#### PROBLEM STATEMENT
Return the listing in full, word for word.

◆ ◆ ◆ ◆

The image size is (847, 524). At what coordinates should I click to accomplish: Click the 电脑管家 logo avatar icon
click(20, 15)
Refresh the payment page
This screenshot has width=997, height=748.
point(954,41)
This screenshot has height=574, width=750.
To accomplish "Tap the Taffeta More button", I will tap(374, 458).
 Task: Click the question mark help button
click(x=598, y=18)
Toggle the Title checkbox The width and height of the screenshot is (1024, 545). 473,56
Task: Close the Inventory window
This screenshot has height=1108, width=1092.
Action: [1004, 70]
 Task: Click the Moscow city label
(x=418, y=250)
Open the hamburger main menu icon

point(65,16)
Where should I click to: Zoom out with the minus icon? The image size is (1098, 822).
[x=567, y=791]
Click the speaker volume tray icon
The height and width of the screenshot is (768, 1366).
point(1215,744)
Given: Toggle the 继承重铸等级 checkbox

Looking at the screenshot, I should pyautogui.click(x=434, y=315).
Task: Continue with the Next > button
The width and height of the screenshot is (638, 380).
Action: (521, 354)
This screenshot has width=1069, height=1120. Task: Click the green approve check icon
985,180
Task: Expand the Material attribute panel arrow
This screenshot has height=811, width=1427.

◆ ◆ ◆ ◆

#### ANSWER SECTION
The image size is (847, 524). At what coordinates should I click to accomplish: Click the 电脑管家 logo avatar icon
click(20, 15)
Refresh the payment page
This screenshot has width=997, height=748.
point(954,41)
This screenshot has height=574, width=750.
To accomplish "Tap the Taffeta More button", I will tap(374, 458).
 Task: Click the question mark help button
click(x=598, y=18)
Toggle the Title checkbox The width and height of the screenshot is (1024, 545). 473,56
Task: Close the Inventory window
This screenshot has height=1108, width=1092.
Action: [1004, 70]
 Task: Click the Moscow city label
(x=418, y=250)
Open the hamburger main menu icon

point(65,16)
Where should I click to: Zoom out with the minus icon? The image size is (1098, 822).
[x=567, y=791]
Click the speaker volume tray icon
The height and width of the screenshot is (768, 1366).
point(1215,744)
Given: Toggle the 继承重铸等级 checkbox

Looking at the screenshot, I should pyautogui.click(x=434, y=315).
Task: Continue with the Next > button
The width and height of the screenshot is (638, 380).
Action: (521, 354)
This screenshot has width=1069, height=1120. Task: Click the green approve check icon
985,180
Task: Expand the Material attribute panel arrow
This screenshot has height=811, width=1427.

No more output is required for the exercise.